Racine County has the ability to tack on a half-percent local tax on top of the 5 percent sales tax. It is among a handful of counties that have yet to charge the tax.
Governor Scott Walker signed a $3 billion 15-year tax incentive package to establish Wisconnn Valley, which is where electronics manufacturer Foxconn Technology Group is expected to construct a $10 billion manufacturing campus. Hinged on Foxconn making capital expenditures and hiring employees at the plant, the tax incentive package is expected spur 10,000 construction jobs and 3,000 permanent hires to work at the plant.
The county issued the following statement:
“Racine County is carefully evaluating numerous funding options to support the once-in-a-generation investment being considered by Foxconn and the unprecedented benefits that investment would bring to Racine County residents. At this preliminary stage of exploration, it would be premature to comment on specifics. However, it is important to note that as we consider all of our options, we will continue to maintain our commitment to fiscal conservatism and to ensuring the best deal for county taxpayers.”
The Taiwanese-based company wants to make LCD screens.
Some Land, Property Owners Collectively Hire Lawyer
The location of the manufacturing facility has not officially been named. However, the Village of Mount Pleasant hired a project coordinator for the Foxconn project earlier this month. The village also requested that the Racine Water and Wastewater Utility expand and extend water and sewer capacity for an anticipated development.

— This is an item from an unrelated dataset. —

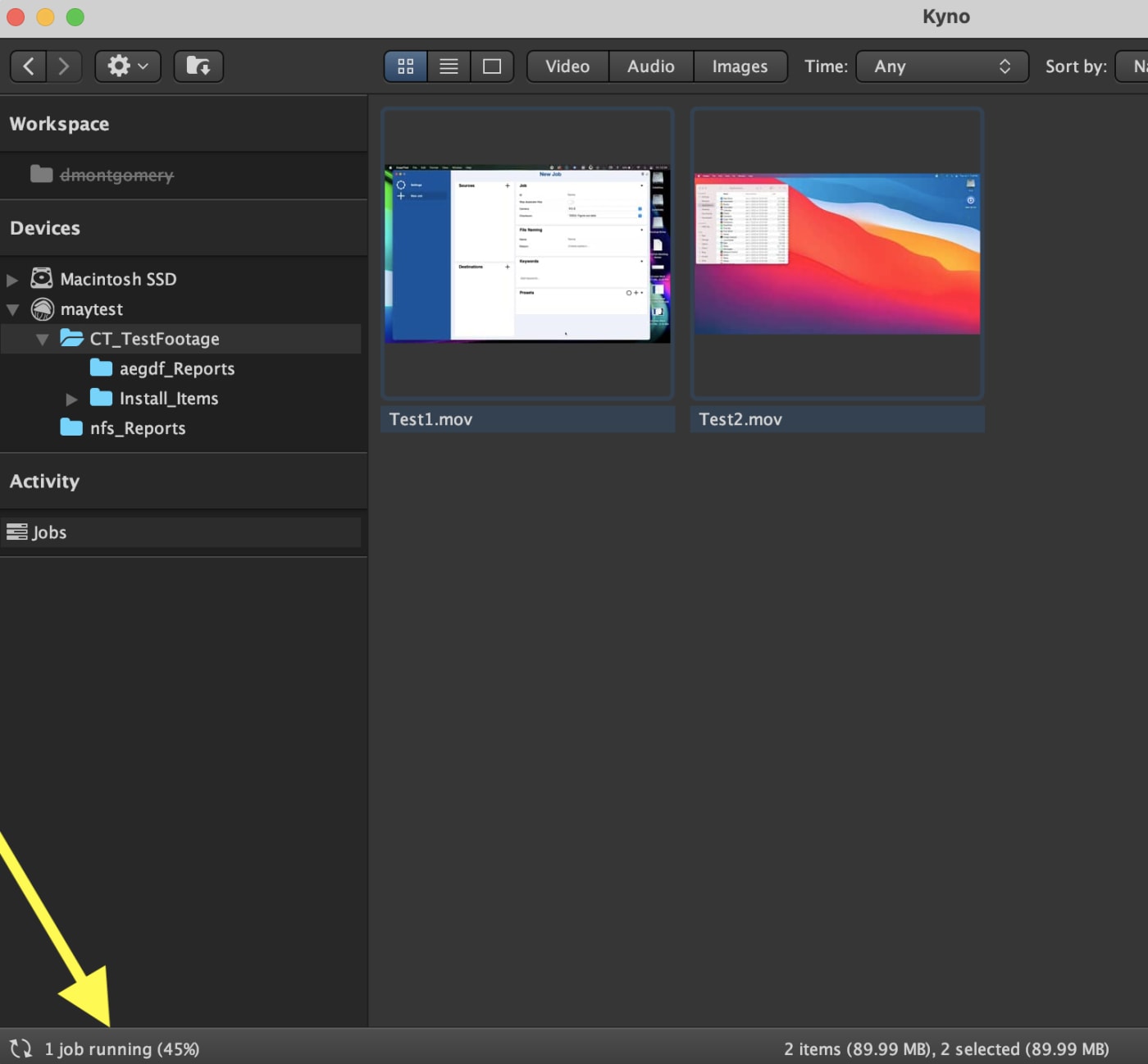Select the aegdf_Reports folder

Racine County Eye spoke with Thomas Devine, the attorney representing about 25 to 30 home and landowners that live south of Highway 11, west of Airline Road, north of Braun Road and east of Interstate 94. They have all received letters from an interested party indicating that they would like the option to buy their property.
But all of Devine’s clients have decided not to take the option. Some of the families have lived on their land for generations. They would rather remain on their familial land if possible, he said.
Still, the sales process has not been defined.
“We’re waiting for the decision to move forward with the purchase of the land,” Devine said. “We’re waiting to understand what the purchase process is going to be.”